Problem What Readers Feel One-Line Fix
It repeats the intro “I’ve already read this” Add meaning: state what changed from start to end
It lists points “This feels flat” Replace the list with one stitch sentence
It adds new info “Wait, where did that come from?” Move the new line into the body or delete it
It ends vague “So what?” Swap vague words for one clear takeaway noun
It overclaims “This feels like a leap” Limit the claim to what the draft shows
It drags on “This is taking too long” Cut one sentence, then tighten verbs and nouns
It sounds preachy “I’m being lectured” State meaning, then stop

A One-Minute Checklist Before You Submit

This quick checklist catches most conclusion problems without extra tools.

  • Your thesis is rephrased, not copied.
  • Your top points are linked, not stacked.
  • You answered “So what?” in one direct line.
  • You stayed inside your evidence and sources.
  • Your last sentence sounds finished, not open-ended.

When An Assignment Needs Two Conclusion Paragraphs

Some longer papers call for two ending paragraphs.

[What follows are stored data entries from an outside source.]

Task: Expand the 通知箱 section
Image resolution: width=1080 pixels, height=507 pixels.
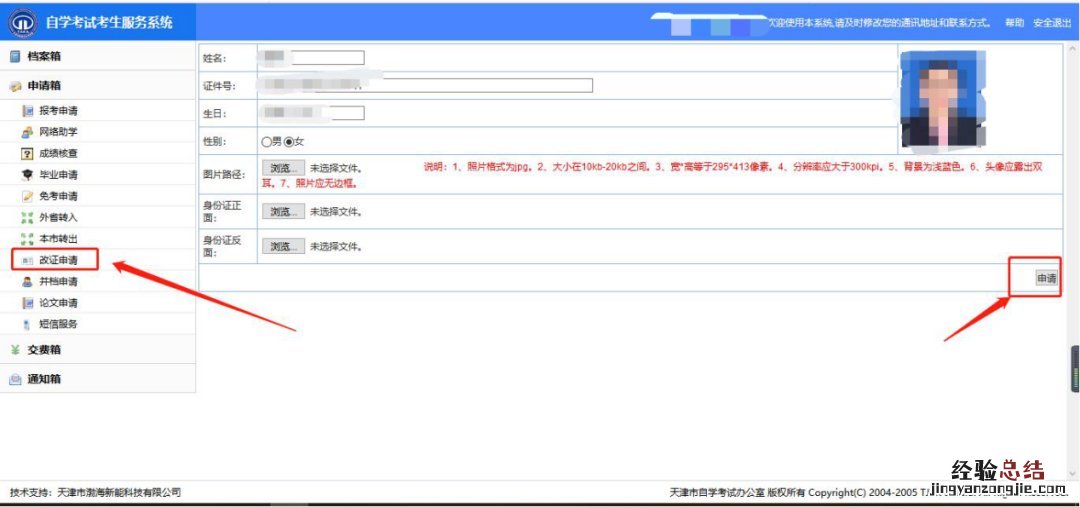Action: pyautogui.click(x=44, y=379)
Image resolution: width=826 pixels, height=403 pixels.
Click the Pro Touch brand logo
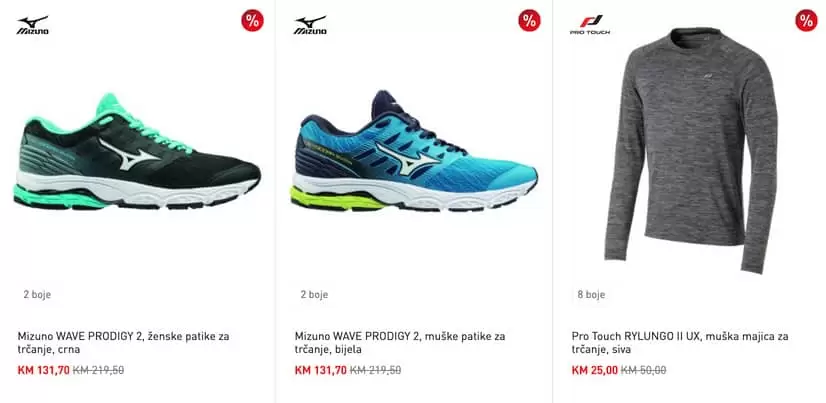590,25
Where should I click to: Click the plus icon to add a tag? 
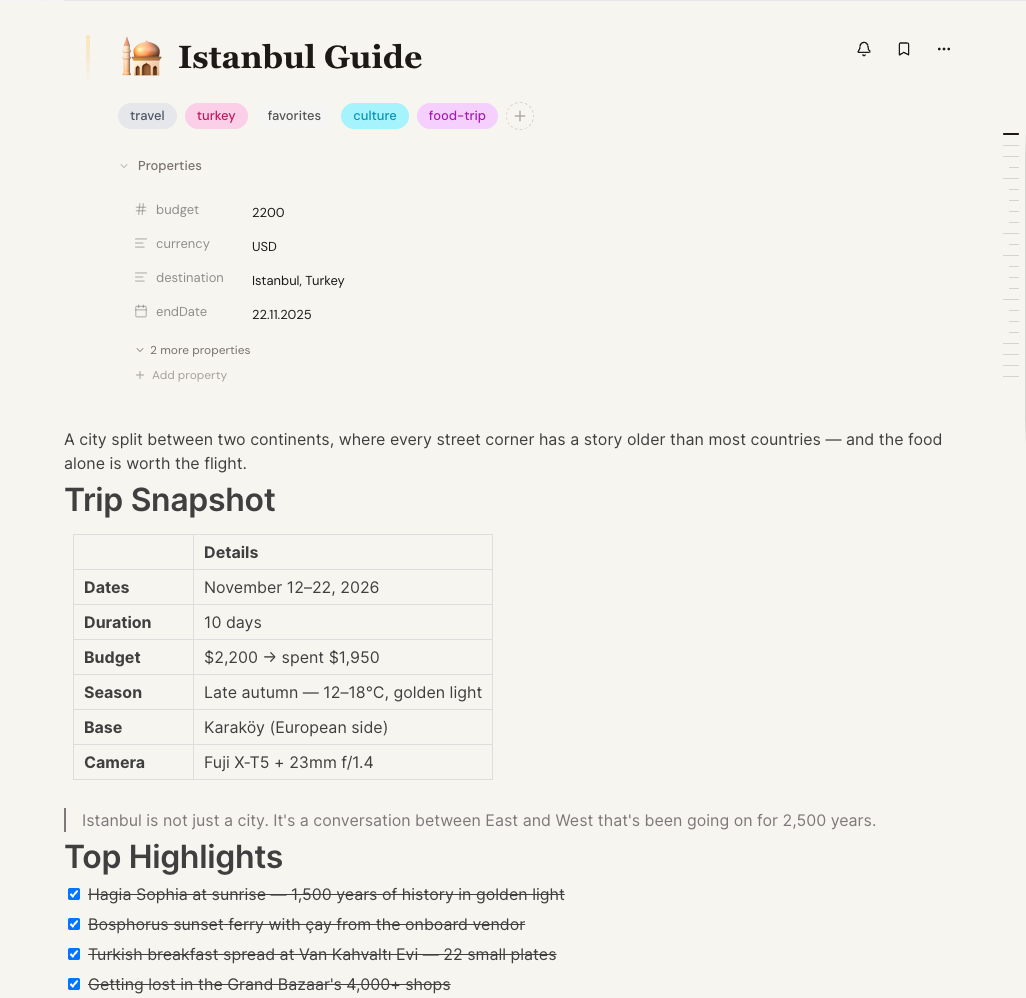click(520, 115)
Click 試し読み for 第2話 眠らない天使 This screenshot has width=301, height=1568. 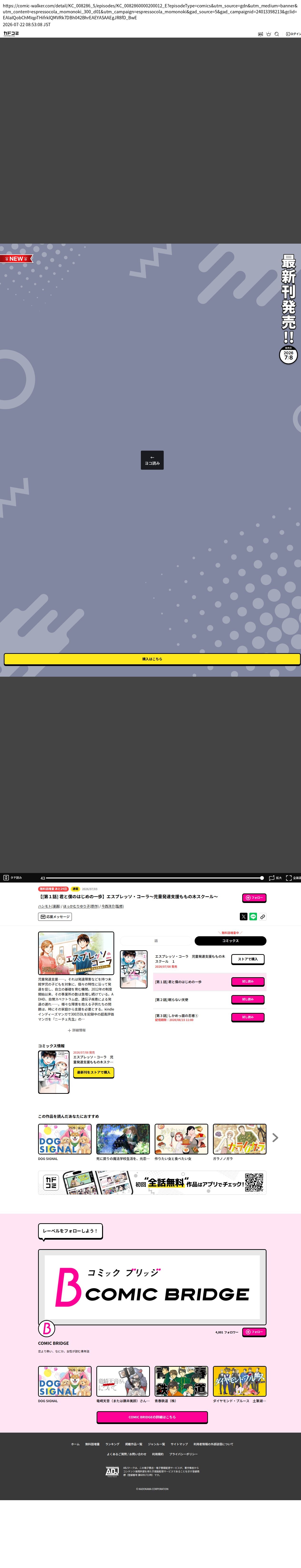(x=248, y=1000)
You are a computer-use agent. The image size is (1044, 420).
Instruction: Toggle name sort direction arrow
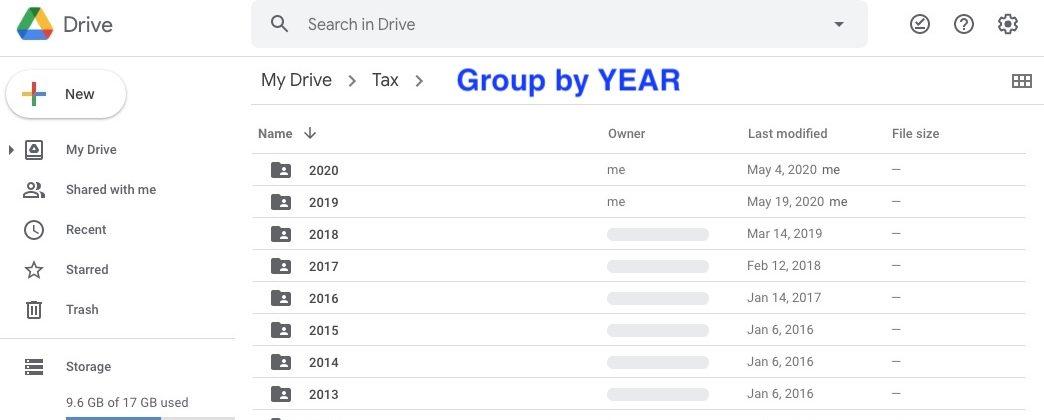[x=310, y=133]
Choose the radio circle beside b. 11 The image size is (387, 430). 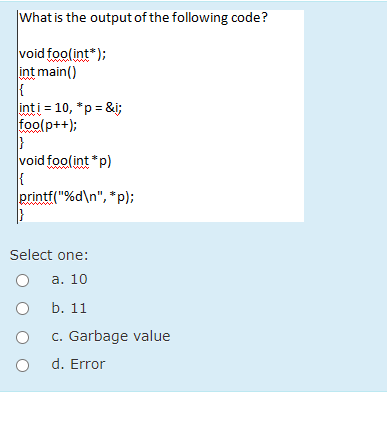tap(22, 308)
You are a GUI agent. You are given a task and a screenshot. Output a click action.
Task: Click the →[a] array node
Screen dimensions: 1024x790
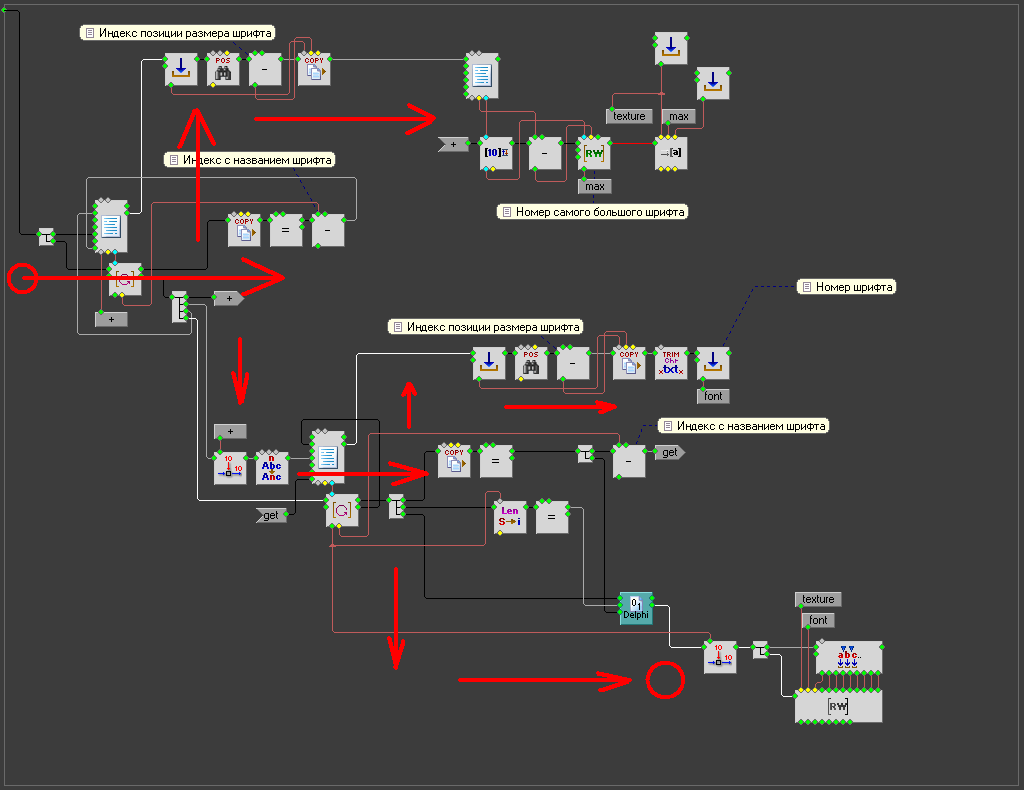tap(671, 153)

Split the jobs to keep each paragraph tight.

Paragraph one: restate the claim and stitch your strongest points. Paragraph two: state meaning, note a limit if it fits the task, then land the last sentence.

The Harvard College Writing Center page on clear essay conclusions shares practical ways to keep the final lines focused.

Bring It Together In Your Own Words

Here’s the plan again: restate your claim, link your best points, state the meaning, then write a last sentence that feels complete. No gimmicks.

When you’re drafting late at night, say it out loud: a conclusion isn’t the place to be clever. It’s the place to be clear.

With practice, “how to create a good conclusion” becomes a habit, not a headache. When a prompt asks how to create a good conclusion, you’ll know what to write and what to leave out.